Jura gilt ja als eine eher trockene Disziplin, in der Studenten Paragraphen rauf- und runter beten können und unfassbar dicke Bücher durch die Uni schleppen. Das Paragraphen-Pauken scheint ein mühseliges Unterfangen zu sein. Und so hat sich ein Jura-Professor der Uni Köln die umstrittene Lernmethode der sogenannten Suggestopädie zu Nutze gemacht. Eine Lernmethode, bei der mit Hilfe von visuellen und auditiven Reizen Lerninhalte „gehirngerecht“ aufbereitet werden.
Gehirngerecht aufbereitet heißt in unserem Fall: Die „Verknüpfung von fachlichem Know-How mit raptypischen Songstrukturen.“ Mit anderen Worten: Der Paragraph wird gerappt. Die Idee dahinter: Ein verzweifelter Student braucht Hilfe bei der Interpretation eines Paragraphen und ruft seinen Professor an. Der antwortet mit einem (vielleicht nicht ganz MTV-reifen) Rap.
Diese Methode findet auch in Schulen großen Anklang. „Rapucation“ heißt das Zauberwort und ist die moderne Form der Eselsbrücke, bei der Lerninhalte in Raptexte verpackt werden. Wer also demnächst Theorien, Formeln und Vokabeln büffeln muss, der sollte es mit musikalischer Untermalung oder eben einem kleinen Rap versuchen.

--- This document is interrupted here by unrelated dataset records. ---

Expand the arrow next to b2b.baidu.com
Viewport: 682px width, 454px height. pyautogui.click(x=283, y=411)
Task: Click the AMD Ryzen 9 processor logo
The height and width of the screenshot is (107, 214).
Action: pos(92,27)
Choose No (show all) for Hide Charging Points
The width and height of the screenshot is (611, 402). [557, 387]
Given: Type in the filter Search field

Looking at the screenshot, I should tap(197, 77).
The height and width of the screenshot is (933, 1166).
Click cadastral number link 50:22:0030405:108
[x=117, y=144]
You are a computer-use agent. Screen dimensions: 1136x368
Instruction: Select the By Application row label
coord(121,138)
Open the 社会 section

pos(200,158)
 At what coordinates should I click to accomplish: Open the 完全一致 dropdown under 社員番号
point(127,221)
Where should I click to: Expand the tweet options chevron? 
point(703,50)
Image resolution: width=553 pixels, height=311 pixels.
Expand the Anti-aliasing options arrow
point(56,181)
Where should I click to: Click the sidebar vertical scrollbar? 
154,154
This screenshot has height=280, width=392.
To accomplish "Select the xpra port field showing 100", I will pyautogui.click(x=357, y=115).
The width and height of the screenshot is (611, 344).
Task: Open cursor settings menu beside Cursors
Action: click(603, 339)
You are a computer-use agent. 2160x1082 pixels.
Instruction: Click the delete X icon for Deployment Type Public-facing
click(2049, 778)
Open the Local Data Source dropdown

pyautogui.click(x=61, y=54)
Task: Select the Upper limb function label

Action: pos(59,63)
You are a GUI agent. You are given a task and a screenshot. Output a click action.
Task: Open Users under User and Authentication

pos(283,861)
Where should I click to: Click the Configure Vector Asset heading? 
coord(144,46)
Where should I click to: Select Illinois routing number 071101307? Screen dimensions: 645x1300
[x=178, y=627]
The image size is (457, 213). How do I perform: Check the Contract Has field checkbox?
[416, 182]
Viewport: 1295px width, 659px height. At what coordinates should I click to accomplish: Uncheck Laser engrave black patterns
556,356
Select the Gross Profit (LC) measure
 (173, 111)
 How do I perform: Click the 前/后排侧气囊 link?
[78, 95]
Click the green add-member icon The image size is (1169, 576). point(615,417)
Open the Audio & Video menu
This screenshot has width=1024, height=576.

Ach ja: Um peinliche Situationen in der WG zu vermeiden, empfiehlt es sich darauf zu achten, dass die Zimmertür während des „Lernens“ geschlossen bleibt.



9. Februar 2009 at 14:45
sehr gute idee. die werde ich mal meiner schwester vortragen, denn die hat echt vor, diesen trockenen stoff zu lernen bzw. zu studieren. da ich an ihrer disziplinhaftigkeit zweifle, ist das vielleicht der weg, der ihr zum rauf- und runterbeten der paragraphen helfen wird.
9. Februar 2009 at 18:17
Das erinnert doch auch sehr stark an die Gruppe “Junge Dichter und Denker”, die genau mit dieser Methode den Schülern die alten Gedichte näher bringen wollen. Dieses Konzept scheint auf jeden Fall praxistauglich zu sein.
9. Februar 2009 at 20:53
yo, von wegen wg zimmer. am besten rappt es sich im hinterhof an ner brennenden mülltonne!